* **Set task**
Extract every line of the data below and reproduce each one without any change.

[Stored data]
____________________

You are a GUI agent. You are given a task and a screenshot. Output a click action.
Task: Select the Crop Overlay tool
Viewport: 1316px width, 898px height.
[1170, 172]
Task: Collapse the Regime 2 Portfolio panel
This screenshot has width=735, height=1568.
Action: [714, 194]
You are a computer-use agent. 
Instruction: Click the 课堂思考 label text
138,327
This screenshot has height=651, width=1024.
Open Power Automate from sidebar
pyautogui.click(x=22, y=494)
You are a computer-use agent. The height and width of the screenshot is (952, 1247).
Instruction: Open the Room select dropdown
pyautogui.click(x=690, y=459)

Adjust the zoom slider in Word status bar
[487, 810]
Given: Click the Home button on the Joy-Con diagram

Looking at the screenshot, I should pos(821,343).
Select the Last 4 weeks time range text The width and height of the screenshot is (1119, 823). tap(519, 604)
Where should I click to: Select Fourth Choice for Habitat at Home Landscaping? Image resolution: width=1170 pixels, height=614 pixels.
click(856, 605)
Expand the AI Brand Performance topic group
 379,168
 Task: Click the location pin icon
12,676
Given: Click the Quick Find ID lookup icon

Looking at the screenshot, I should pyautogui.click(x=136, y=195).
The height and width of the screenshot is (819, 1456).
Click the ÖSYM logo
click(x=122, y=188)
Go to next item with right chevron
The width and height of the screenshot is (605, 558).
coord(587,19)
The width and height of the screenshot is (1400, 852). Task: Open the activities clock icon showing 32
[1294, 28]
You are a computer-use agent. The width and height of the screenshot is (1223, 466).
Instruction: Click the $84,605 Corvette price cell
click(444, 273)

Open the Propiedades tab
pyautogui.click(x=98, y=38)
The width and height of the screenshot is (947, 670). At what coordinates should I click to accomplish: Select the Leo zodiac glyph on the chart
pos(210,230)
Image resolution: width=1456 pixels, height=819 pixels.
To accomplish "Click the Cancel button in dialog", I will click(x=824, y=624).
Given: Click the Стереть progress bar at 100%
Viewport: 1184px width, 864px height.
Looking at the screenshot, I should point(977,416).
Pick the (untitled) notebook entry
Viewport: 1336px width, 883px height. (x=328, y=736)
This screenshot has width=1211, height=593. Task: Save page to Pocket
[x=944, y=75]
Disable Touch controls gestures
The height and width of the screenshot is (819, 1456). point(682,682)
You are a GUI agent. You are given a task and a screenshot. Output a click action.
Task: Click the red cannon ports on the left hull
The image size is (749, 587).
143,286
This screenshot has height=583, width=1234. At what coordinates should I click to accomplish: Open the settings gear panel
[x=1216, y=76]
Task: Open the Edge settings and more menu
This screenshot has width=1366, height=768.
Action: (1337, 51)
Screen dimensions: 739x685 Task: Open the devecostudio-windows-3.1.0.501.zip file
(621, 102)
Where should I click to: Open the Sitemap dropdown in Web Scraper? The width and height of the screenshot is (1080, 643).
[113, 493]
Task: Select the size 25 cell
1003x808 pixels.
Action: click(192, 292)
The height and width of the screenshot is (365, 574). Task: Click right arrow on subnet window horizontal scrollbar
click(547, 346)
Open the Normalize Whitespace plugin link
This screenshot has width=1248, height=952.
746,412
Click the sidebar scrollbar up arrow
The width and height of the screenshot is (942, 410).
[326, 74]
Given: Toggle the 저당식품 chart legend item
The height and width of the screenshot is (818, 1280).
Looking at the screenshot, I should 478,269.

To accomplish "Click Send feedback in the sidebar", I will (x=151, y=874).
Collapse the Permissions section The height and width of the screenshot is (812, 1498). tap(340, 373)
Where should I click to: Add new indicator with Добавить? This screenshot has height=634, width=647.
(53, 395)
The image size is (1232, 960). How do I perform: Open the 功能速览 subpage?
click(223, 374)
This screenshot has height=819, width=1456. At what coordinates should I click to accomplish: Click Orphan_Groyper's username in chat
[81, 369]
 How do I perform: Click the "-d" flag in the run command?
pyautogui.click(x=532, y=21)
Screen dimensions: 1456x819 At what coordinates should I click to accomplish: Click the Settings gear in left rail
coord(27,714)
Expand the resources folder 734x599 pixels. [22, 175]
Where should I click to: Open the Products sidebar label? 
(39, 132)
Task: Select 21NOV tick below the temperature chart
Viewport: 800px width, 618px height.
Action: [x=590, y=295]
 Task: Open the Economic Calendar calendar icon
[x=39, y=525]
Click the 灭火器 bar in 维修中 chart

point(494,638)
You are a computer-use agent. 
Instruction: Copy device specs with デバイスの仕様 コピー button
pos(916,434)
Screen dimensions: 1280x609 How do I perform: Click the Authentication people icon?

____________________

* **The response**
You are a GUI agent. You are given a task and a screenshot. Output a click action.
Task: Select the Crop Overlay tool
Viewport: 1316px width, 898px height.
[1170, 172]
Task: Collapse the Regime 2 Portfolio panel
This screenshot has width=735, height=1568.
Action: [714, 194]
You are a computer-use agent. 
Instruction: Click the 课堂思考 label text
138,327
This screenshot has height=651, width=1024.
Open Power Automate from sidebar
pyautogui.click(x=22, y=494)
You are a computer-use agent. The height and width of the screenshot is (952, 1247).
Instruction: Open the Room select dropdown
pyautogui.click(x=690, y=459)

Adjust the zoom slider in Word status bar
[487, 810]
Given: Click the Home button on the Joy-Con diagram

Looking at the screenshot, I should pos(821,343).
Select the Last 4 weeks time range text The width and height of the screenshot is (1119, 823). tap(519, 604)
Where should I click to: Select Fourth Choice for Habitat at Home Landscaping? Image resolution: width=1170 pixels, height=614 pixels.
click(856, 605)
Expand the AI Brand Performance topic group
 379,168
 Task: Click the location pin icon
12,676
Given: Click the Quick Find ID lookup icon

Looking at the screenshot, I should pyautogui.click(x=136, y=195).
The height and width of the screenshot is (819, 1456).
Click the ÖSYM logo
click(x=122, y=188)
Go to next item with right chevron
The width and height of the screenshot is (605, 558).
coord(587,19)
The width and height of the screenshot is (1400, 852). Task: Open the activities clock icon showing 32
[1294, 28]
You are a computer-use agent. The width and height of the screenshot is (1223, 466).
Instruction: Click the $84,605 Corvette price cell
click(444, 273)

Open the Propiedades tab
pyautogui.click(x=98, y=38)
The width and height of the screenshot is (947, 670). At what coordinates should I click to accomplish: Select the Leo zodiac glyph on the chart
pos(210,230)
Image resolution: width=1456 pixels, height=819 pixels.
To accomplish "Click the Cancel button in dialog", I will click(x=824, y=624).
Given: Click the Стереть progress bar at 100%
Viewport: 1184px width, 864px height.
Looking at the screenshot, I should point(977,416).
Pick the (untitled) notebook entry
Viewport: 1336px width, 883px height. (x=328, y=736)
This screenshot has width=1211, height=593. Task: Save page to Pocket
[x=944, y=75]
Disable Touch controls gestures
The height and width of the screenshot is (819, 1456). point(682,682)
You are a GUI agent. You are given a task and a screenshot. Output a click action.
Task: Click the red cannon ports on the left hull
The image size is (749, 587).
143,286
This screenshot has height=583, width=1234. At what coordinates should I click to accomplish: Open the settings gear panel
[x=1216, y=76]
Task: Open the Edge settings and more menu
This screenshot has width=1366, height=768.
Action: (1337, 51)
Screen dimensions: 739x685 Task: Open the devecostudio-windows-3.1.0.501.zip file
(621, 102)
Where should I click to: Open the Sitemap dropdown in Web Scraper? The width and height of the screenshot is (1080, 643).
[113, 493]
Task: Select the size 25 cell
1003x808 pixels.
Action: click(192, 292)
The height and width of the screenshot is (365, 574). Task: Click right arrow on subnet window horizontal scrollbar
click(547, 346)
Open the Normalize Whitespace plugin link
This screenshot has width=1248, height=952.
746,412
Click the sidebar scrollbar up arrow
The width and height of the screenshot is (942, 410).
[326, 74]
Given: Toggle the 저당식품 chart legend item
The height and width of the screenshot is (818, 1280).
Looking at the screenshot, I should 478,269.

To accomplish "Click Send feedback in the sidebar", I will (x=151, y=874).
Collapse the Permissions section The height and width of the screenshot is (812, 1498). tap(340, 373)
Where should I click to: Add new indicator with Добавить? This screenshot has height=634, width=647.
(53, 395)
The image size is (1232, 960). How do I perform: Open the 功能速览 subpage?
click(223, 374)
This screenshot has height=819, width=1456. At what coordinates should I click to accomplish: Click Orphan_Groyper's username in chat
[81, 369]
 How do I perform: Click the "-d" flag in the run command?
pyautogui.click(x=532, y=21)
Screen dimensions: 1456x819 At what coordinates should I click to accomplish: Click the Settings gear in left rail
coord(27,714)
Expand the resources folder 734x599 pixels. [22, 175]
Where should I click to: Open the Products sidebar label? 
(39, 132)
Task: Select 21NOV tick below the temperature chart
Viewport: 800px width, 618px height.
Action: [x=590, y=295]
 Task: Open the Economic Calendar calendar icon
[x=39, y=525]
Click the 灭火器 bar in 维修中 chart

point(494,638)
You are a computer-use agent. 
Instruction: Copy device specs with デバイスの仕様 コピー button
pos(916,434)
Screen dimensions: 1280x609 How do I perform: Click the Authentication people icon?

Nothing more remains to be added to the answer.